Die „Versuchsanordnung“ macht es sich im Zynismus gemütlich, indem sie ihn zugleich auskostet und relativiert. Wenn Mann und Frau sich als „mopsfidele Kameraden“ einander auch körperlich näher kommen, ist ein Geister-Paar im Widerstand (Geist 1: „Mir wird schlecht“, Geist 2: „Du bist ein Geist, du kannst nicht kotzen“) zur Stelle und baut aus heimlichen Ängsten eine Kammer des Schreckens. Wer sie öffnet, soll sich vermutlich totlachen. Getrieben vom ebenfalls außerirdischen „Einsatzleiter“ als Schmuddel-Entertainer, treiben die Gespenster ihre Opfer durch eine Prüfungs-Woche. Am Ende wird, nachdem selbst die Beschwörung einer Verbindung von Versagensangst und Schließmuskel die rechte Panik nicht herstellen konnte, das Pärchen-Experiment glücken statt scheitern. Ein länglicher Mutmacher-Song wie aus frühen Blütezeiten des GRIPS-Kindertheaters, der das Drama auflöst, geht im Geklapper der Augenzwinkerei fast unter.
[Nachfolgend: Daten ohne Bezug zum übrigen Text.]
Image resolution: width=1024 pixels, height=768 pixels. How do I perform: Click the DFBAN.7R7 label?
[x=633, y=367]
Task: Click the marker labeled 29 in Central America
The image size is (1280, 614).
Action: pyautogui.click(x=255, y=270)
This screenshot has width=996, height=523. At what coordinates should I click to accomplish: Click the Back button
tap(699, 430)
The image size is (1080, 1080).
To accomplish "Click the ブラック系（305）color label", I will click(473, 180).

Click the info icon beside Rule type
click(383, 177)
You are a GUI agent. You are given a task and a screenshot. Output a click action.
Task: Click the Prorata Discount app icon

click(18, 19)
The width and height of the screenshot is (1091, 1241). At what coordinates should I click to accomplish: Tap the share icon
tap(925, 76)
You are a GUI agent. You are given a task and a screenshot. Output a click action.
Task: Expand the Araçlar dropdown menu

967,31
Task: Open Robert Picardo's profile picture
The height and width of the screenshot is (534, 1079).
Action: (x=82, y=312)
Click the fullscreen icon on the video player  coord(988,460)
Die BlueBox bewährt sich erneut als offener Spielraum, in dem viel möglich ist. Regisseurin Schirin Khodadadian ließ von Florian Angerer zwei Haushalte aufbauen. Aber selbst 20 Stehlampen bringen keine Erleuchtung. Der Einsatzleiter (Thomas L. Dietz juxt und juchzt) öffnet eine Welt der Blümchenvorhänge, seine Angstmacher (Rebecca Kirchmann und Hartmut Neuber im Komiker-Stress) hüllen sich, weil sie ja Gespenster sind, gern in weiße Gardinen. Und alle haben einen unheimlichen Hang zum Singspiel. Bodenständiger sind die beiden Hauptfiguren. Thomas Nunner zeigt viel versprechende Ansätze, wieder mal eines seiner knautschigen Psycho-Schussel abzuliefern, bleibt aber in Sibylle Bergs Witz mit Ansage stecken.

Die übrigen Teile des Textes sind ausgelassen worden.